Wenn eben nicht der Mittelfinger gewesen wäre. Die einen fanden es zwar lässig, dass Steinbrück aufs Diplomatische pfiff, die anderen aber fanden so ein Verhalten eines möglichen Kanzlers unwürdig. Und die waren in der Mehrzahl.

„Widerlicher Drecksack“

Die Geschichte der Mittelfinger-Politiker wird nun fortgeschrieben. Einer, der sich offensichtlich ebenfalls nicht so richtig unter Kontrolle hat, ist Bodo Ramelow. Der Linken-Ministerpräsident von Thüringen hat am Freitag einem AfD-Abgeordneten den Mittelfinger gezeigt und ihn dazu einen „widerlichen Drecksack" genannt. Im Landesparlament. Was war geschehen?

Stefan Möller, Mitglied der AfD-Fraktion im Erfurter Landtag, hatte eine Rede über den Verfassungsschutz, der die Thüringer AfD als Verdachtsfall beobachtet, gehalten und dann gesagt: „Wer da schon alles Tolles beobachtet wurde, nicht wahr, Herr Ramelow?“ 

Schlau war das nicht

Ramelow selbst war jahrelang vom Verfassungsschutz beobachtet worden (was laut Bundesverfassungsgericht unzulässig gewesen war). Möller nahm das zum Anlass, sich auf leicht perfide Art mit Ramelow zu verbrüdern, nach dem Motto: Bei Ihnen lag der Verfassungsschutz ja auch schon falsch, bei uns natürlich auch.

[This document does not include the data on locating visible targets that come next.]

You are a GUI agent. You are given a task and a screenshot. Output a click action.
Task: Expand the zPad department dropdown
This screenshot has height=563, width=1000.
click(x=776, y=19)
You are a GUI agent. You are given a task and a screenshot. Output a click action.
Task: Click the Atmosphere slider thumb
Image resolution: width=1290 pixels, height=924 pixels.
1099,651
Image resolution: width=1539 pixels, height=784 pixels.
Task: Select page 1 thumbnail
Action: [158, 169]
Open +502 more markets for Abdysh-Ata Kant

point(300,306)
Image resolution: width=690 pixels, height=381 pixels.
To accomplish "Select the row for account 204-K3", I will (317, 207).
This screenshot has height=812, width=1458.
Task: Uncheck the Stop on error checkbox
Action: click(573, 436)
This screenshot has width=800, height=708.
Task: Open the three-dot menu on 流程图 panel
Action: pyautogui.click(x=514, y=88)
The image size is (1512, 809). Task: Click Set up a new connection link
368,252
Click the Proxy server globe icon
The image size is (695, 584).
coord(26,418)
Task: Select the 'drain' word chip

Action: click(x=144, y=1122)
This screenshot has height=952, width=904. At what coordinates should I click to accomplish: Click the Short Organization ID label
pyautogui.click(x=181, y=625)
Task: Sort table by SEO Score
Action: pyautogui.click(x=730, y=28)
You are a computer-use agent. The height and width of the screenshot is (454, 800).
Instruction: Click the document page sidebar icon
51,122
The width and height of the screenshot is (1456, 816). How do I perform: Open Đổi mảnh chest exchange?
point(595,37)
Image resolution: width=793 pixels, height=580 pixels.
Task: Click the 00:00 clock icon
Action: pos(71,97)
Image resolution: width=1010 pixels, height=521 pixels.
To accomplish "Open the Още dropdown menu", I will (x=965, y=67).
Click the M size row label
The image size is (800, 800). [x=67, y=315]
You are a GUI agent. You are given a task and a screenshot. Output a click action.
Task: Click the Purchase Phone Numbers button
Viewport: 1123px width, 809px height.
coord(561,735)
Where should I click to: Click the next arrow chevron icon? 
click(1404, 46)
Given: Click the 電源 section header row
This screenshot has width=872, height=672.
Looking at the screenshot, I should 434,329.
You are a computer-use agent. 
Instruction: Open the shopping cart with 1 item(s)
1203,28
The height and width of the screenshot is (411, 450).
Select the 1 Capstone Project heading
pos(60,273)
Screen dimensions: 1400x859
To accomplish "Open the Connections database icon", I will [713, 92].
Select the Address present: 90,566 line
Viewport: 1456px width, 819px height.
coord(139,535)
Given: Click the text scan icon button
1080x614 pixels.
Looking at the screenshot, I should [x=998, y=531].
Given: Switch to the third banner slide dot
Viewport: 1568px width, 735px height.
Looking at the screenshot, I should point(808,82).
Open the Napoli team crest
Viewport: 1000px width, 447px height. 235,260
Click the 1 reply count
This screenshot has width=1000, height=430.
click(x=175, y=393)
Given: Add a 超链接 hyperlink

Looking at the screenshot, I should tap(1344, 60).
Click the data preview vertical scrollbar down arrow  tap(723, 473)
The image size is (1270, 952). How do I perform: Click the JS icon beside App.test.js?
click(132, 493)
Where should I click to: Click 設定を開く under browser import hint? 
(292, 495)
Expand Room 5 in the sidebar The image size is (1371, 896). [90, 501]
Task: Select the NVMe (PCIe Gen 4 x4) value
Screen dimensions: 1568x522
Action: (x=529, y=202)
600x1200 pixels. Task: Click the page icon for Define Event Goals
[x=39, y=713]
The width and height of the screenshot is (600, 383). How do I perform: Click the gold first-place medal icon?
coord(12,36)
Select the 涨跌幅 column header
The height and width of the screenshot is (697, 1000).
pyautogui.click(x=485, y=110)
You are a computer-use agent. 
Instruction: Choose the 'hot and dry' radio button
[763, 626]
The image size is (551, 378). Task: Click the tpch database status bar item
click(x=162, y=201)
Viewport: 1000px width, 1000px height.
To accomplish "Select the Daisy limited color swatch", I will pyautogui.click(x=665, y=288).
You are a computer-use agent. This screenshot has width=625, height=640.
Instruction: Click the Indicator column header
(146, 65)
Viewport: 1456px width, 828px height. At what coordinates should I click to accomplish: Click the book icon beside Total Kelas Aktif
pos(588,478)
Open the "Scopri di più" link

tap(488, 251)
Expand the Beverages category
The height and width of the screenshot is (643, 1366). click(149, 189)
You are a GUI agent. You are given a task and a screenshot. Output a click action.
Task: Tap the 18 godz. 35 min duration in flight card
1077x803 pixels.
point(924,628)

Die Vereinnahmung durch den AfD-Abgeordneten wollte Ramelow nicht auf sich sitzen lassen und reagierte unflätig. Dass ein solches Verhalten eines demokratisch gewählten Regierungschefs unwürdig ist, darüber sollte eigentlich Konsens bestehen. Aber hier soll es nicht um Moral gehen. Sondern um Reflex und Reflexion.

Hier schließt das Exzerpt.